Professor Sir Ian Chapman, CEO of UKAEA, said: “The UKAEA welcomes this milestone as it aligns with our strategy to create clusters that accelerate innovation in fusion and related technologies, and support public-private partnerships to thrive."

World-first ‘super’ magnets built by Tokamak Energy for fusion power plant testing

Oxford-based Tokamak Energy has built what it says is a world-first set of new generation high temperature superconducting (HTS) magnets to be assembled and tested in fusion power plant-relevant scenarios.

Creating clean, sustainable fusion energy requires strong magnetic fields to confine and control the positively-charged hydrogen fuel, which becomes a plasma several times hotter than the Sun.

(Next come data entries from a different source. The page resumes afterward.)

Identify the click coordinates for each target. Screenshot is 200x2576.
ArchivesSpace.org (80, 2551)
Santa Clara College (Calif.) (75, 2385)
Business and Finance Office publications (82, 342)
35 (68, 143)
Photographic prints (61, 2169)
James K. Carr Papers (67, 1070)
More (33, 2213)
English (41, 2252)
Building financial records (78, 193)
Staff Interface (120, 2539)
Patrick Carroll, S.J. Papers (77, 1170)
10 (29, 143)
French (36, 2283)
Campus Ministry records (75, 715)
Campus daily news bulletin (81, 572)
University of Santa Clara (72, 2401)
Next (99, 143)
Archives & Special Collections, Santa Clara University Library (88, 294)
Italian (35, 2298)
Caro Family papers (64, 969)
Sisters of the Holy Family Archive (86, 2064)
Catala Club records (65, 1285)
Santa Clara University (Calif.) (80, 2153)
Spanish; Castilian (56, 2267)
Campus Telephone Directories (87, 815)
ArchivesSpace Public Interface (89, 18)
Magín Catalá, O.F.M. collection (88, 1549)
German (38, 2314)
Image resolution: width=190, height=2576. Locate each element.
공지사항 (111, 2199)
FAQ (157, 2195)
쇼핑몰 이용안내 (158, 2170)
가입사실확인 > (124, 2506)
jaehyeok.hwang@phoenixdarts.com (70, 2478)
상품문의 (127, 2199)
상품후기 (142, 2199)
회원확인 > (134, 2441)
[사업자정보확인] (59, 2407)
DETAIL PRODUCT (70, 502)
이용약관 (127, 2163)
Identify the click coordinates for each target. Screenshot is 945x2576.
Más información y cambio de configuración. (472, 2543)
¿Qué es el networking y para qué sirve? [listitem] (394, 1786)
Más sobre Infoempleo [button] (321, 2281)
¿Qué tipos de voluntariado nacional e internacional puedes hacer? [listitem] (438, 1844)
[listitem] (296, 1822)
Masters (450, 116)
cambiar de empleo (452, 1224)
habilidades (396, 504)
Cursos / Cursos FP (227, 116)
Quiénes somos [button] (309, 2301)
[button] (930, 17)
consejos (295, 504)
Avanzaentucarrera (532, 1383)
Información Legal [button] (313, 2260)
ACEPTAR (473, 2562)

Tokamak Energy’s new Demo4 facility will consist of 44 individual magnetic coils recently manufactured using 38 kilometres of ground-breaking HTS tape, which carries currents with zero electrical resistance and requires five times less cooling power than traditional superconducting materials.

Demo4 will have a magnetic field strength of more than 18 Tesla (the standard unit of magnetic flux density), nearly a million times stronger than the Earth’s magnetic field.

Full assembly at Tokamak Energy’s headquarters at Milton Park, near Oxford, will complete this year and testing will extend into next year, informing designs and operational scenarios for its advanced prototype, ST80-HTS, and subsequent fusion power plant, ST-E1.

Chris Kelsall, Tokamak Energy CEO, said: “Tokamak Energy has been a pioneer in recognising the opportunity to apply and develop high temperature superconducting technology for fusion energy. The learnings from Demo4 will be a catalyst for delivering the global deployment of compact, low-cost spherical tokamak power plants.

"We are proud to be delivering this worldfirst, complete system of HTS magnetic coils, which will now be assembled into a full tokamak configuration for testing.”

Strong magnetic fields are generated by passing large electrical currents through electromagnet coils that will surround the plasma in future power plants. The magnets are wound with precision from HTS tapes, which are multi-layered conductors made mostly of strong and conductive metals, but with a crucial internal coating of ‘rare earth barium copper oxide’ (REBCO) superconducting material.

Moderna to build vaccine manufacturing centre in UK

USA pharmaceutical company Moderna has announced it is to build a new vaccine manufacturing centre in the UK which will be able to produce up to 250 million vaccines a year.

The investment means NHS patients will be able to receive UK-manufactured mRNA vaccines.

The location of the new centre has yet to be be announced.

The news comes after the government controversially sold its Vaccines Manufacturing Innovation Centre at Harwell to Catalent last year

Catalent, the USA pharmaceutical contract development and manufacturing business, promised to invest millions to complete the facility and equip it with state-of-the-art capabilities, but in November it was reported that the company had rowed back on its promises and paused work to complete the facility.

Moderna has committed to invest substantial funding in UK-based R&D activities over a 10-year period. This will include running a significant number of clinical trials here. It has also pledged to fund grants for UK universities, including PhD places and research programmes.

Construction of Modern's new vaccine facility is expected to begin this year, with the first mRNA vaccine expected to be produced in the UK in 2025.